I think the segment map looks much better than the initial 2 in the first post. Good luck on the interviews
 
I was trying to come up with more graceful arcs like you see on airline route maps and was having a heck of a time making that work in GIS software. I ended up using Google Earth with this as an artistic impression of routes out of the airport I've flown the most.

SFOLMB.jpg
 
I was trying to come up with more graceful arcs like you see on airline route maps and was having a heck of a time making that work in GIS software.

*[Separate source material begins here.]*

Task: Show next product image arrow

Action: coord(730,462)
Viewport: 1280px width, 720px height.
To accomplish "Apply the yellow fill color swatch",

I don't think any professional route maps are made solely using GIS software--segments are drawn along some sort of line (like great circle or rhumb) that has geographic meaning. If you want the huge swooping things they make, there's probably some cheaper editor you could use after bringing the map out. Adobe gives a 30 day Illustrator trial for free and there's simple ways to do it there if you don't mind manually editing line segments.
 
I was just hoping that I could find some GIS plug-in that would allow me to create great circle routes between airport pairs rather than straight lines in the current projection. For most of my mapping I use Illustrator (I really miss FreeHand). Straight GIS still produces uglier maps than it should, IMHO.
 
I was just hoping that I could find some GIS plug-in that would allow me to create great circle routes between airport pairs rather than straight lines in the current projection. For most of my mapping I use Illustrator (I really miss FreeHand).


For ArcGIS? It's available in Arc 10.x under the "XY to line" tool--lets you calculate a number of line types between points. Problem is that great circle lines look straight at the distances most of us fly--I had 1200+ mi legs that looked straight with great circle segments.

Straight GIS still produces uglier maps than it should, IMHO.
No kidding! You can always tell when someone has just used GIS. I usually make the base figures in it and then finish in Illustrator.